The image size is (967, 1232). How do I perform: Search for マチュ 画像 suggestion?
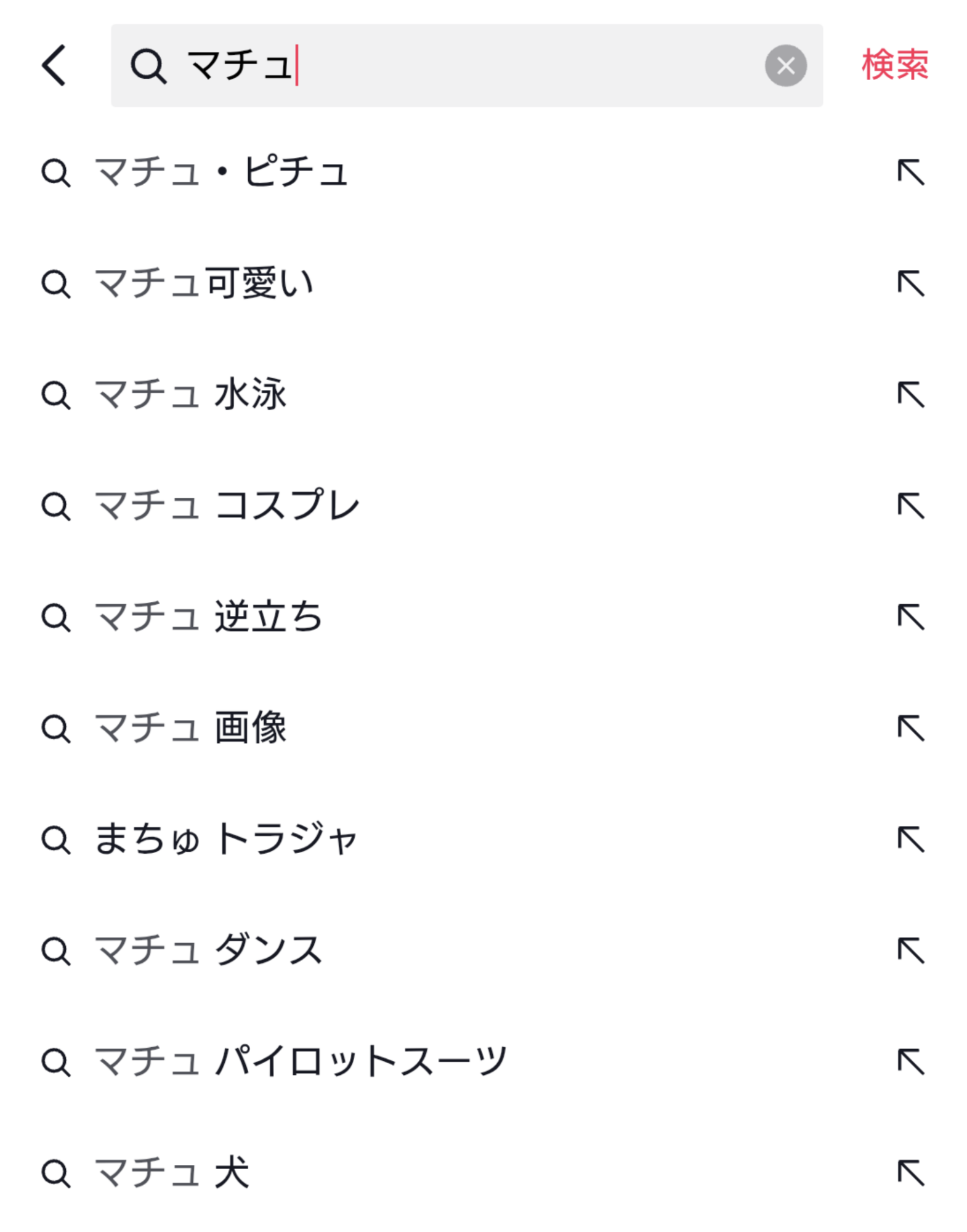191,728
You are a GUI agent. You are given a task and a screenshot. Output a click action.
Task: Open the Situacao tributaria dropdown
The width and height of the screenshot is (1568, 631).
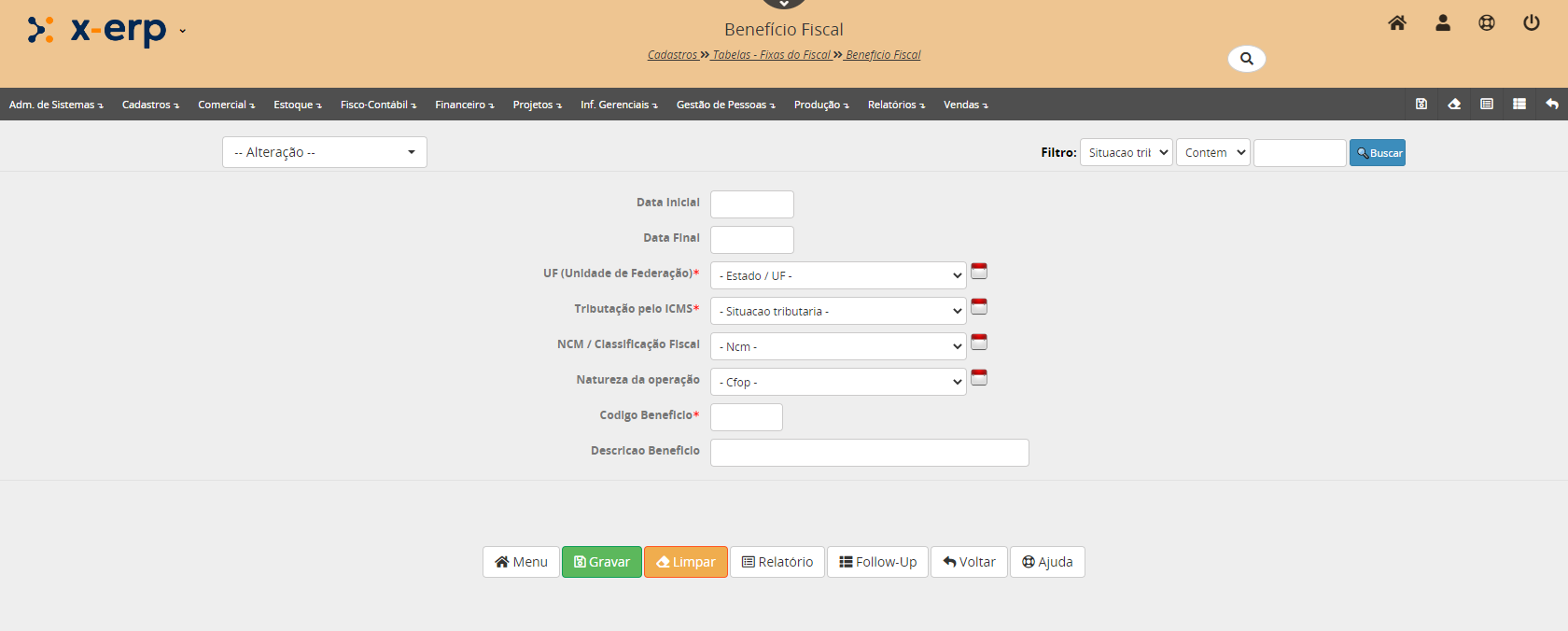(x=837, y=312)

===

= Given instruction =
Please rewrite the lines above as a numbered list, leaving out blank lines and the pictures.

= Response to the task =
1. The image size is (967, 1232). How do I perform: Search for マチュ 画像 suggestion?
2. 191,728
3. You are a GUI agent. You are given a task and a screenshot. Output a click action.
4. Task: Open the Situacao tributaria dropdown
5. The width and height of the screenshot is (1568, 631).
6. (x=837, y=312)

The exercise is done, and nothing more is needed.